**Directions:** From the listing, collect all lines containing the word "will".

**Record extracts:**
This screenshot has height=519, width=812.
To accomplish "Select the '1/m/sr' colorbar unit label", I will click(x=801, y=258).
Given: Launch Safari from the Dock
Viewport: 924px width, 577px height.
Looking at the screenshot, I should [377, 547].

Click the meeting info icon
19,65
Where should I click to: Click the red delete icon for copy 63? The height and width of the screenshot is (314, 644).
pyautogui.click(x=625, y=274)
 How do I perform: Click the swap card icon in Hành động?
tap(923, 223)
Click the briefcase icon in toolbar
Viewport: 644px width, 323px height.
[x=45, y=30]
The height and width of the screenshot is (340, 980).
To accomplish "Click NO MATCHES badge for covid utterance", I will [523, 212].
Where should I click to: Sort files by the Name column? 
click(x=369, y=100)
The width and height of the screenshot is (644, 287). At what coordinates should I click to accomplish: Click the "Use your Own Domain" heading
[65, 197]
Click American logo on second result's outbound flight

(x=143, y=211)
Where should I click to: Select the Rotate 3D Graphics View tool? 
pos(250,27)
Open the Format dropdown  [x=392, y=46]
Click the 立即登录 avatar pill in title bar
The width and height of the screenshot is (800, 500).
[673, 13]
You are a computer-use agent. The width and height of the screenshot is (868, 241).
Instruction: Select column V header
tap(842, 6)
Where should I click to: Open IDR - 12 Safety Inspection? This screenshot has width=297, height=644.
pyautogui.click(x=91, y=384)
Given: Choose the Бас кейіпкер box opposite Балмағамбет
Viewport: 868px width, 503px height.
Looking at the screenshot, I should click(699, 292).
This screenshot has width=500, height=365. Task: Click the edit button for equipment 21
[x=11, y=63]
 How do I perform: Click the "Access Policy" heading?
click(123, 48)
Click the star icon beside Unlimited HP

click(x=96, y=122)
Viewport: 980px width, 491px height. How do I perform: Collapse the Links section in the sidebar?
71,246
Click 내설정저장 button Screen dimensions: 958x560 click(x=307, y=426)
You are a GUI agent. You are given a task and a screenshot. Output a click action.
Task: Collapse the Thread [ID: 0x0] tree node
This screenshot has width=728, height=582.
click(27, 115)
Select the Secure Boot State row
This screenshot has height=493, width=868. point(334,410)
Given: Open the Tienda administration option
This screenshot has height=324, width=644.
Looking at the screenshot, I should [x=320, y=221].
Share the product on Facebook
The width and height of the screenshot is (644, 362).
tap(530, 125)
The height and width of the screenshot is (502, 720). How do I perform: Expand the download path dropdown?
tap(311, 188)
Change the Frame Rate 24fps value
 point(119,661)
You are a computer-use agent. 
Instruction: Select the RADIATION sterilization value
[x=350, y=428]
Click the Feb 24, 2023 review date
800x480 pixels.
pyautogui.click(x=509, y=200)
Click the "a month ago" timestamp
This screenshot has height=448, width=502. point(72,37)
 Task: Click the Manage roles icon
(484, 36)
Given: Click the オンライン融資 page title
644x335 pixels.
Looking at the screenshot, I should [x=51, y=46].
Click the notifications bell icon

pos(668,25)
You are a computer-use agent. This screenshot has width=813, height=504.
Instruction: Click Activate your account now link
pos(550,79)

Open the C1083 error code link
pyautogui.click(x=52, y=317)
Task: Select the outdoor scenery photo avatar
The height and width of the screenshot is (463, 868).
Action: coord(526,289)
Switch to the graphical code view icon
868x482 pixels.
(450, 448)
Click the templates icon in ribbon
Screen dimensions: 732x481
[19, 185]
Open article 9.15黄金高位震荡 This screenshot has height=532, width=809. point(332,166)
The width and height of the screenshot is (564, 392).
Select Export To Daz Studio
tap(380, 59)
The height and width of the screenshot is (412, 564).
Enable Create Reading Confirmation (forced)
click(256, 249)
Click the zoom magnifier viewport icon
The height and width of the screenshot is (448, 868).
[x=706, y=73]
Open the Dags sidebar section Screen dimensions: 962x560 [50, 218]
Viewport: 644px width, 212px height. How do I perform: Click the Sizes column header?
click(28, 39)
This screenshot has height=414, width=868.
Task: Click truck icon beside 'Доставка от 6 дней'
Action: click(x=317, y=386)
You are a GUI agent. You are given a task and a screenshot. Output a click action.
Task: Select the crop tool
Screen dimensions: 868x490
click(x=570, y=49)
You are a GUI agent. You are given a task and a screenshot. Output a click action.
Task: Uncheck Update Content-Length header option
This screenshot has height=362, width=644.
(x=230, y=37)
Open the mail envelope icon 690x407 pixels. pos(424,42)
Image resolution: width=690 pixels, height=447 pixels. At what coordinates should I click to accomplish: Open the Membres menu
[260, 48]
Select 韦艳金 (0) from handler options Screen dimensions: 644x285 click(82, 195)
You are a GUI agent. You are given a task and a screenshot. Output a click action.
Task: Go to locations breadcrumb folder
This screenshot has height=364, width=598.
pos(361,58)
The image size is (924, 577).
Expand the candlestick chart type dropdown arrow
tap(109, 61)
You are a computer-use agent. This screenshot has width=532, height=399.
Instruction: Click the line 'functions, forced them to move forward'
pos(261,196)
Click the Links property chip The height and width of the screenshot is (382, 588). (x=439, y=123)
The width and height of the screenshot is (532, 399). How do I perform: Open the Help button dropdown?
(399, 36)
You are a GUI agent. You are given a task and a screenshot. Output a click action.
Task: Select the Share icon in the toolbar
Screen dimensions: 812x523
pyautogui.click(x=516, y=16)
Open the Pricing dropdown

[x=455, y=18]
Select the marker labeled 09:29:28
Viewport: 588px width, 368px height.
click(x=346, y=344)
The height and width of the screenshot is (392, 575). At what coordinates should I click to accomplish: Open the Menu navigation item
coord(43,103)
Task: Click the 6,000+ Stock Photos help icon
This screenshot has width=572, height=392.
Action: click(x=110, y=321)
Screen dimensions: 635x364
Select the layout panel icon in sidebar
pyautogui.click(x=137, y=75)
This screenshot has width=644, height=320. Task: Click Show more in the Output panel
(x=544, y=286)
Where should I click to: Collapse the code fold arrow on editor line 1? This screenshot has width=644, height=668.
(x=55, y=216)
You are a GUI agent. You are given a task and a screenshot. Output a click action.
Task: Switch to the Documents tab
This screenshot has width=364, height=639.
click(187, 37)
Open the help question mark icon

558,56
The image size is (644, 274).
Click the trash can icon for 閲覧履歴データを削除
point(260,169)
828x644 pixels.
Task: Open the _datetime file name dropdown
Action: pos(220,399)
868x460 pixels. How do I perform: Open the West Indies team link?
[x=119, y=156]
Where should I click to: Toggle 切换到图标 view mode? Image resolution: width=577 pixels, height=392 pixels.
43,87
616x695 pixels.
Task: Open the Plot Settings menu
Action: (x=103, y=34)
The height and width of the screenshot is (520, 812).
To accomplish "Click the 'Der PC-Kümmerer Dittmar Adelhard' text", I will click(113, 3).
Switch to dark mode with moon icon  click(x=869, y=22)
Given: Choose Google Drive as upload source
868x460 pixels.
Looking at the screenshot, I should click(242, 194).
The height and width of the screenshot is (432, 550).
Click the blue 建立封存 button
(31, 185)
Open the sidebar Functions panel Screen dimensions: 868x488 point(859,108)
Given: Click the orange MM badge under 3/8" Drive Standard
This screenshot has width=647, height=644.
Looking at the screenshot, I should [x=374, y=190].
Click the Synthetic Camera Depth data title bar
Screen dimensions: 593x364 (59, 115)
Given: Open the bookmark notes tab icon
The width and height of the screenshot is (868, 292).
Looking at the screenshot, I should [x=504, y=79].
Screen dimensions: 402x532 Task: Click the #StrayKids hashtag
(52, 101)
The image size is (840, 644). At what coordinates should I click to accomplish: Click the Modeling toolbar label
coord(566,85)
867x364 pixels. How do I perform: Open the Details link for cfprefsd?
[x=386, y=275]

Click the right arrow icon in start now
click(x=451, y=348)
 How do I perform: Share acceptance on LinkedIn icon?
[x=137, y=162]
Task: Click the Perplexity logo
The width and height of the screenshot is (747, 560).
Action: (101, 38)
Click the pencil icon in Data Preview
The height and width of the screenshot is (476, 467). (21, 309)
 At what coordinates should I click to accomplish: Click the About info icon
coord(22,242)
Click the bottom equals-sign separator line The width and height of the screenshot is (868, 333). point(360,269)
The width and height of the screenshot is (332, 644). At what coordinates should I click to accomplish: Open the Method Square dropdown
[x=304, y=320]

**Answer area:**
To accomplish "Select the '1/m/sr' colorbar unit label", I will click(x=801, y=258).
To accomplish "Click NO MATCHES badge for covid utterance", I will [523, 212].
To accomplish "Click the 'Der PC-Kümmerer Dittmar Adelhard' text", I will click(113, 3).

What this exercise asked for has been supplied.